Oct 23, 2007 17:38
this morning my grandfather had a stroke.
my dad called. he said that grandpa had a stroke in the shower at around 7am. it is now 5pm and he still hasn't even had a cat scan. it was a hemorrhagic stroke. a brain bleed. he is 80 years old. he has high blood pressure, diabetes, parkinson's and the onset of alzheimer's. i suppose this makes him a low priority on their schedules. i feel like i need to prepare myself for the worst.
it's like the scenes in movies and maudlin television shows where you say to yourself "if only i'd spent more time with him" or "i knew it would happen eventually but i just wasn't ready"... well i do wish i'd spent more time with him and i am definitely not ready.

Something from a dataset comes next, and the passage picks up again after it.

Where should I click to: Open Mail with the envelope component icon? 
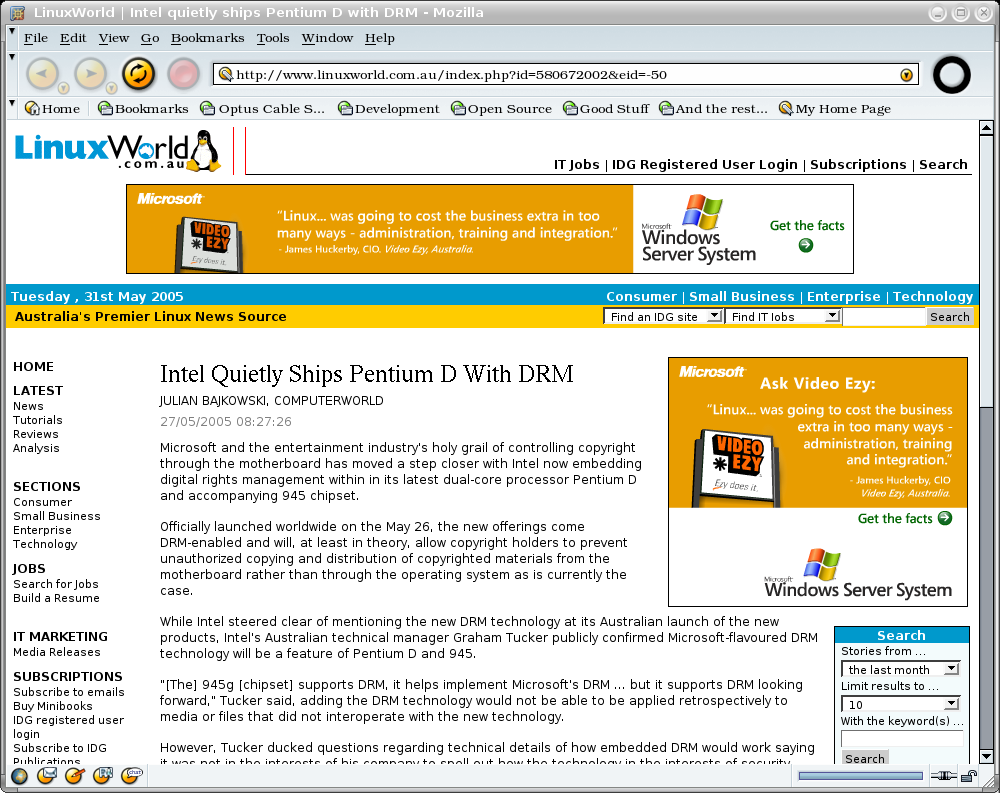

raquel and i sat in the e.r. room with him while my dad took my grandma home to eat and rest. the way he looked when i walked in was not something i was prepared for. i don't know what i expected, but not this lifeless shell that was once my grandpa. he looked so frail... the ventilator pumping air into his lungs, the tube sucking fluids of various colors from his lungs. this couldn't be him. this couldn't be happening. not to my grandpa.
the doctor came in with his reflex hammer. first the arms: nothing. then the legs: nothing. he did that little scraping thing on the bottom of his feet. at this point he turns to me and says "in a normal person, the foot would move."
he pries open grandpas eyes and shines a light in them. they don't change. they don't move. the doctor leaves.
i don't know what to do. i can't deal with this. i love him so much and i'm not ready to say goodbye. i'm bargaining with a god i don't even believe in. please god, no. not now. please.
he might pull though. there's a chance. and i can hope.